Study up on that topic. Get to know it until you can explain it to your grandmother.
It’s hard to get a feel for exactly what you are missing from these reports – they are too general. My reports are much more detailed and let you see exactly what you need to focus on.
3. Did you miss random questions across topic areas?
You might have some bad test-taking habits that are leading to multiple wrong answers. Slowing down, showing your work, and choosing your cupcake ahead of time are terrific strategies to use across a variety of problems.
4. Are you missing most of the hard ones?
Unless you’re shooting for a score above 600, you don’t need to tangle with any of the hard questions. Most of my students get 50-100 points higher per section by skipping the hard questions.

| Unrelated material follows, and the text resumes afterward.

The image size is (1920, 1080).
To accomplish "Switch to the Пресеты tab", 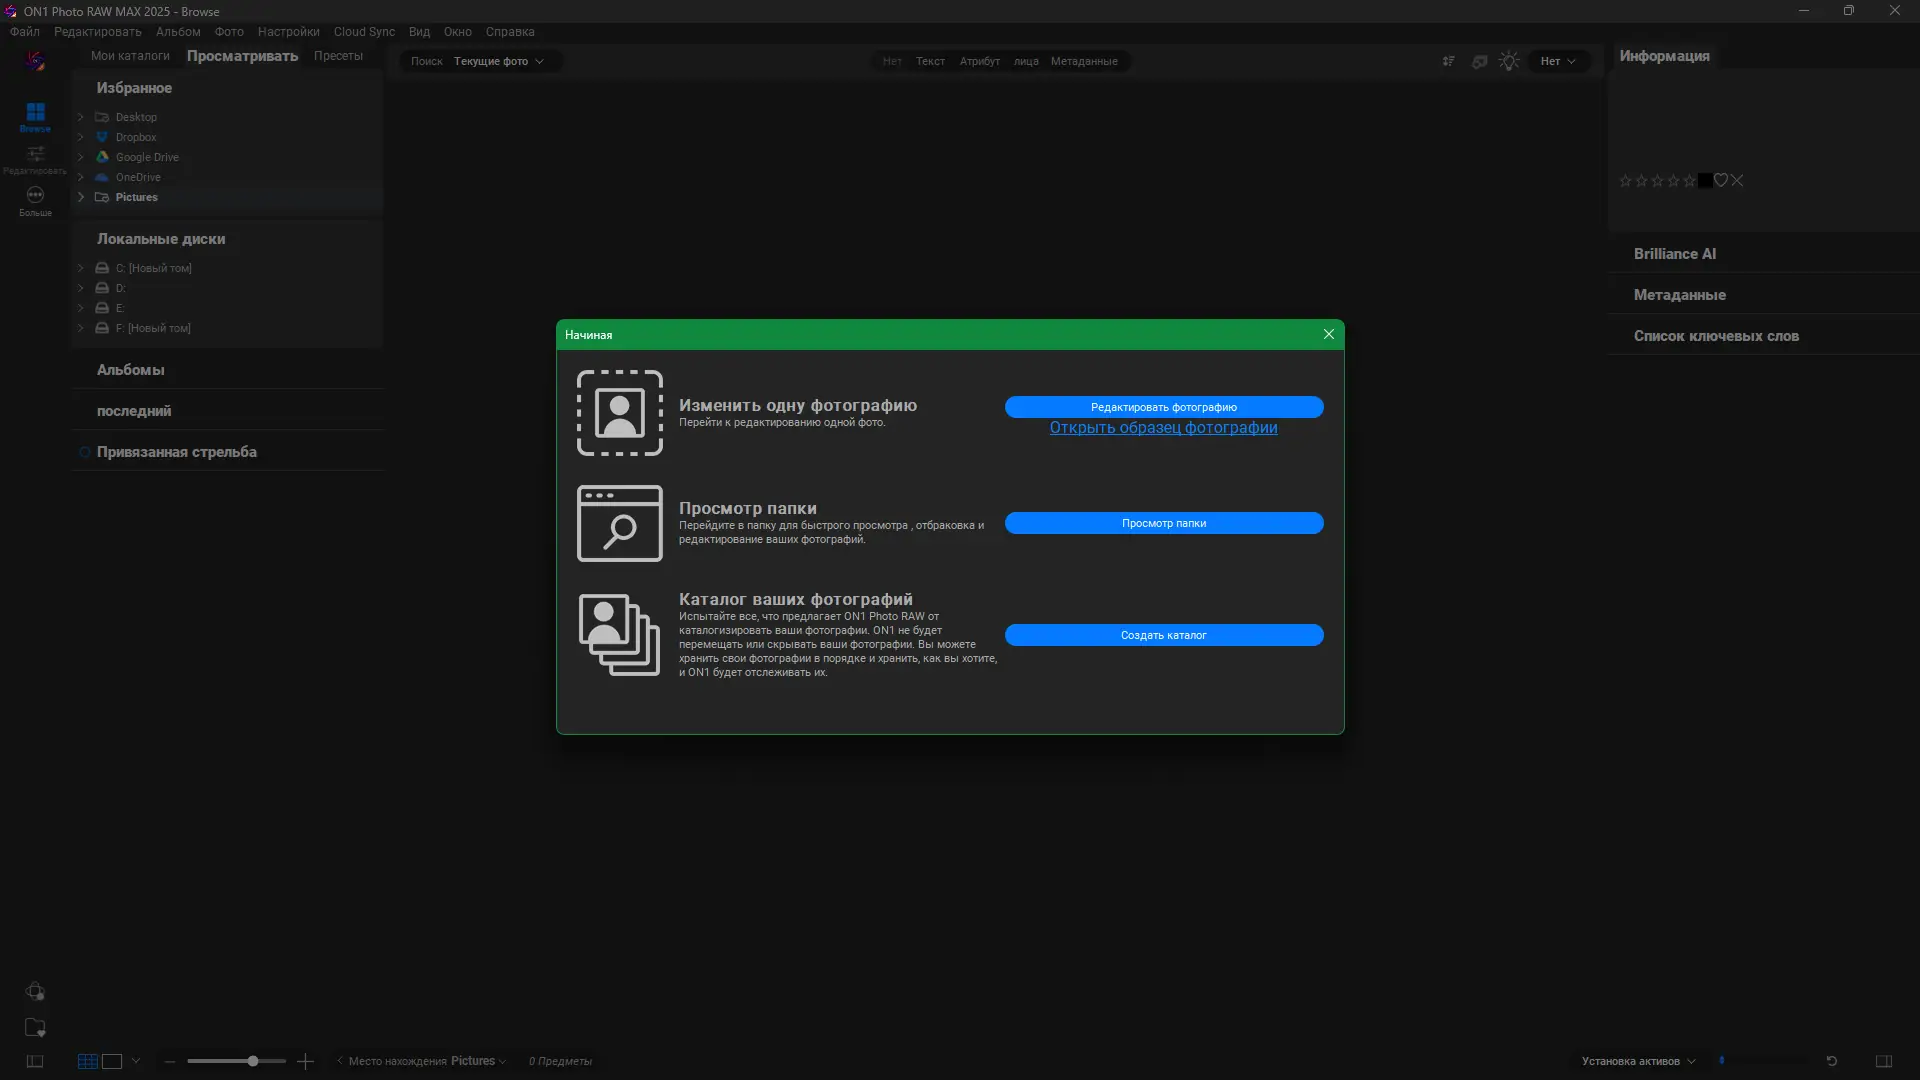I will tap(338, 56).
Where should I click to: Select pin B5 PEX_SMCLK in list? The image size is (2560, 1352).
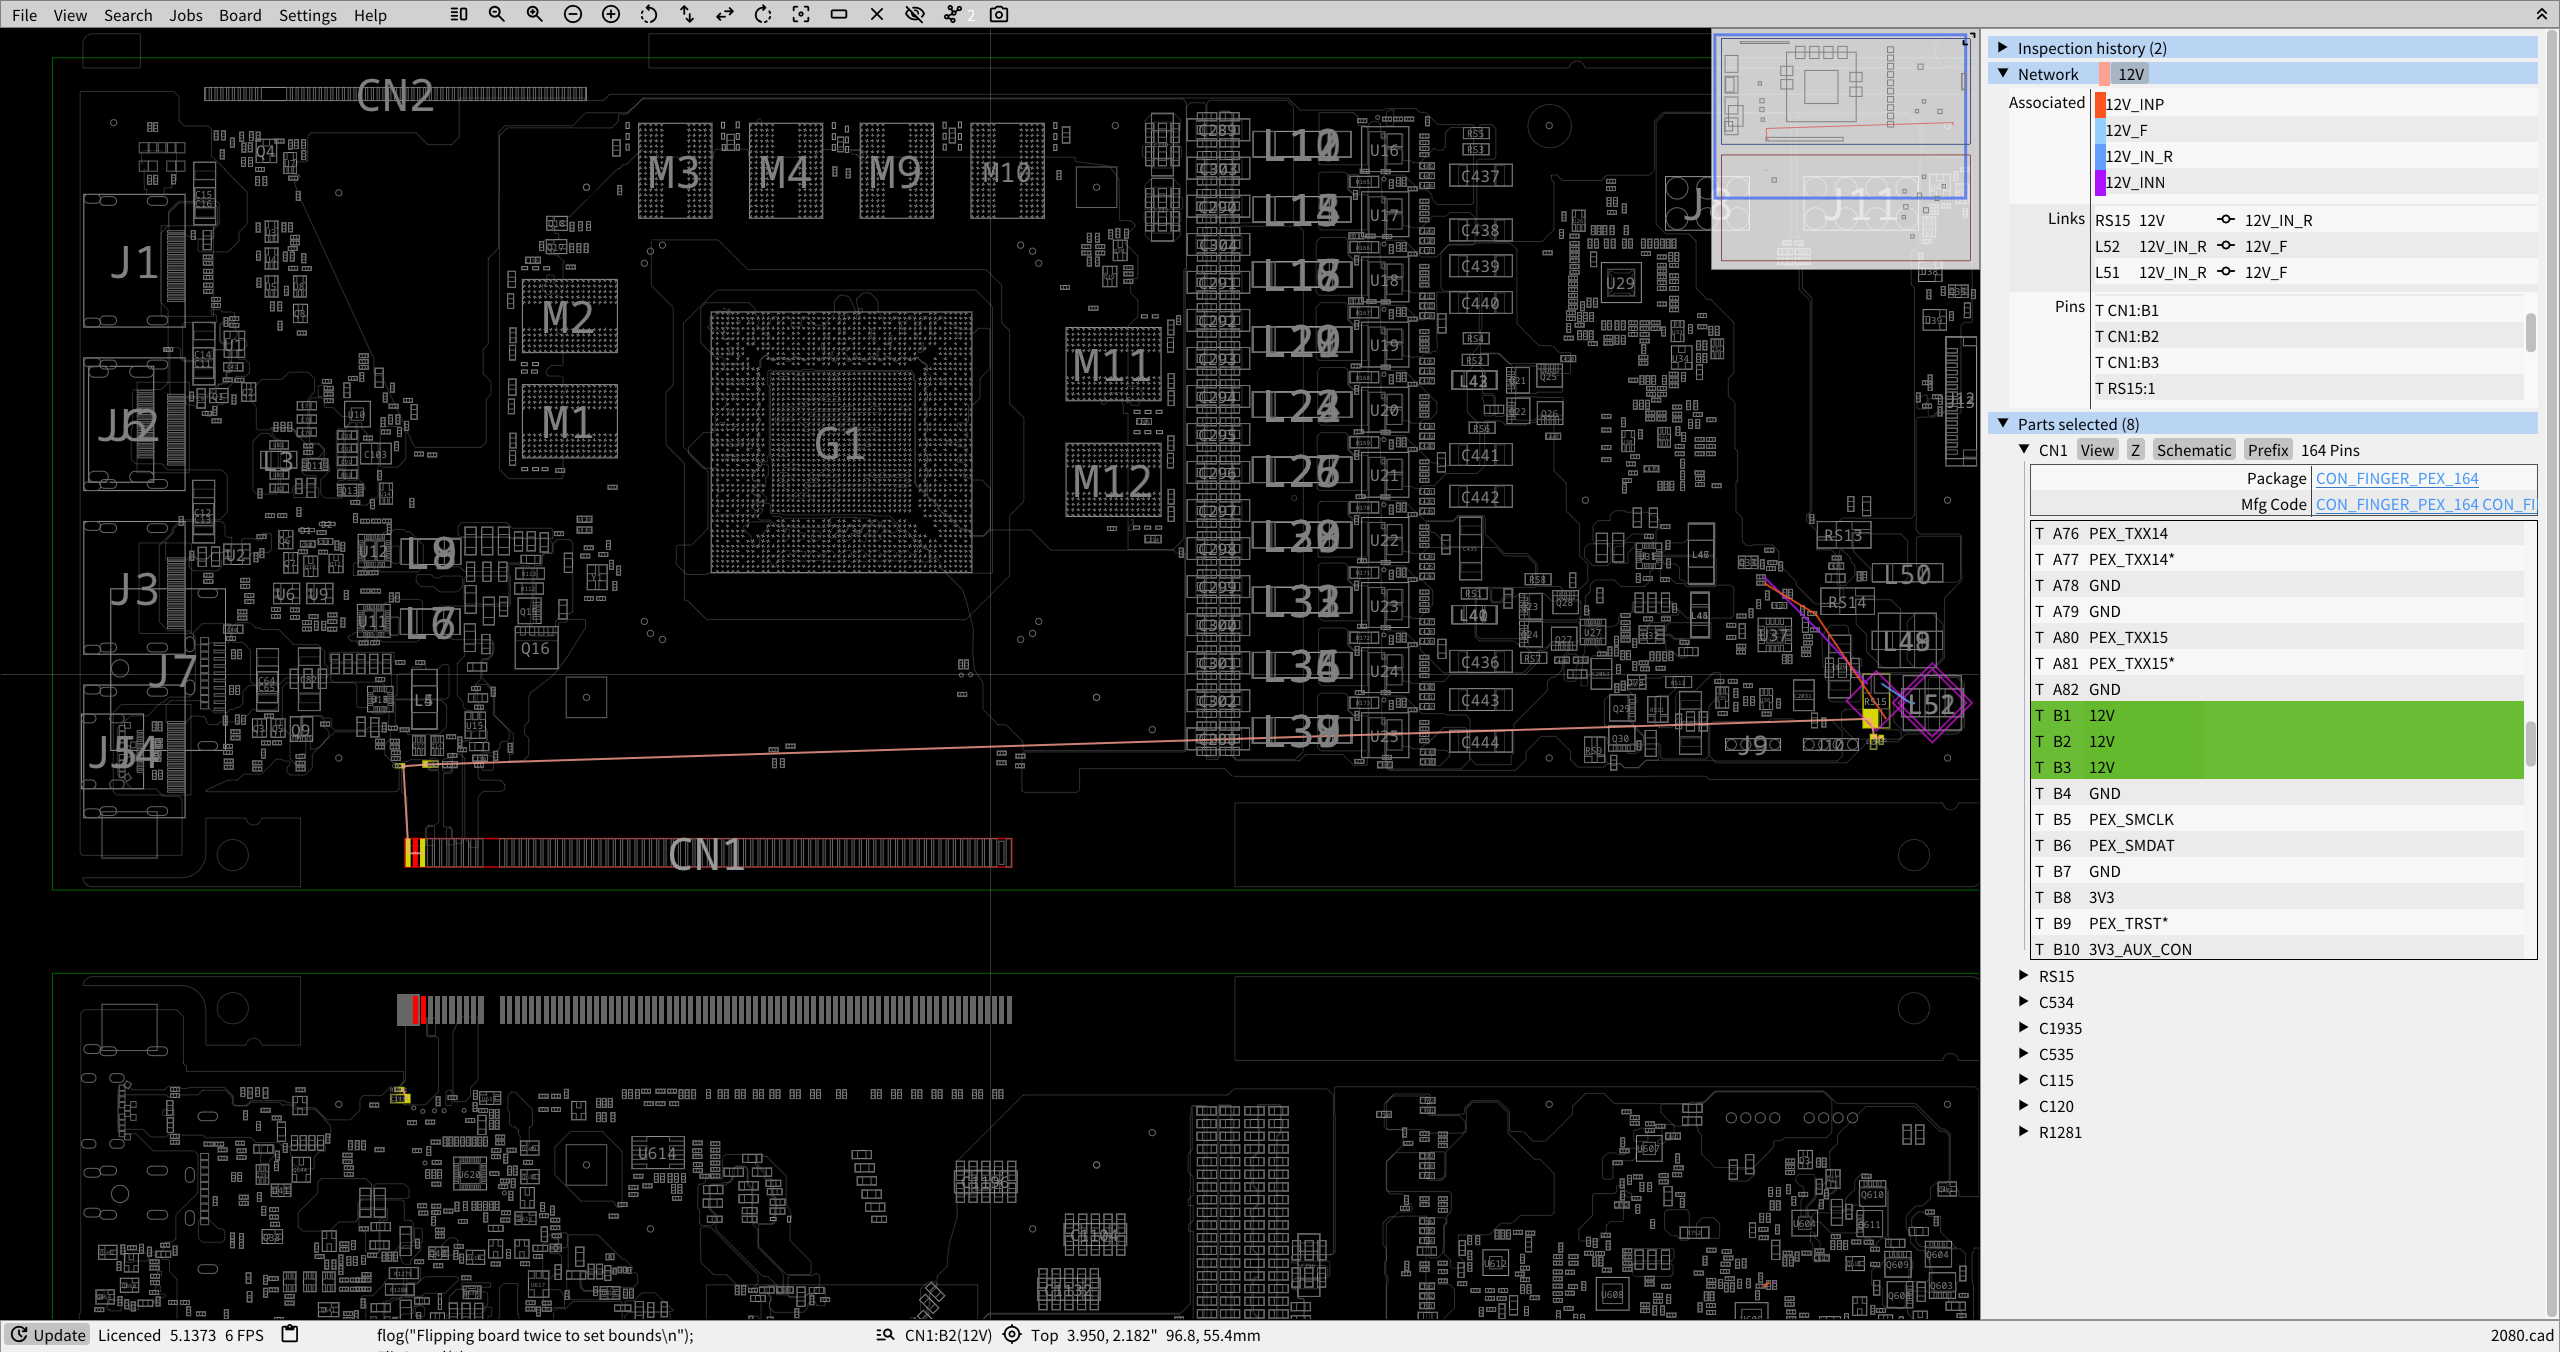(2130, 819)
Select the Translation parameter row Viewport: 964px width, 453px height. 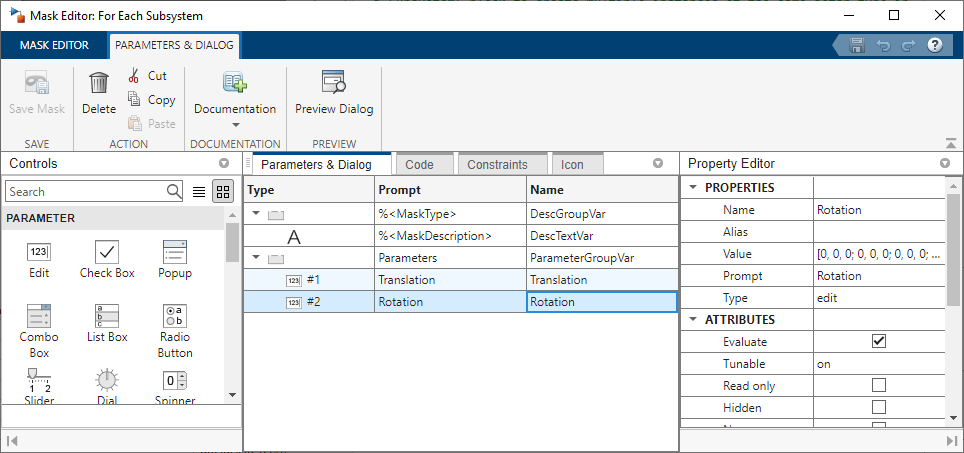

Take another practice test
Track your progress
This is where the magic is. You want to track not only WHAT you miss, but WHY you missed it. (My reports do this for you – well, you have to fill in why you missed a problem.)
And then you need to come up with a new strategy to prevent that mistake from happening again. Sort of like putting up guard-rails in the spots where you tend to drive off the road.
And, as well-meaning as my students are, “reading more carefully” is not a great strategy. What about underlining key words in the sentence or re-writing the problem?
And, btw, there are no “silly” mistakes on the SAT. When I first start working with students, they usually brush off the majority of their mistakes as “just a silly mistake.” As if “silly” mistakes are different than “real” mistakes and don’t cost any points. All the mistakes on the SAT – silly or otherwise – cost points. Figure out what’s behind every mistake you made and fix the problem.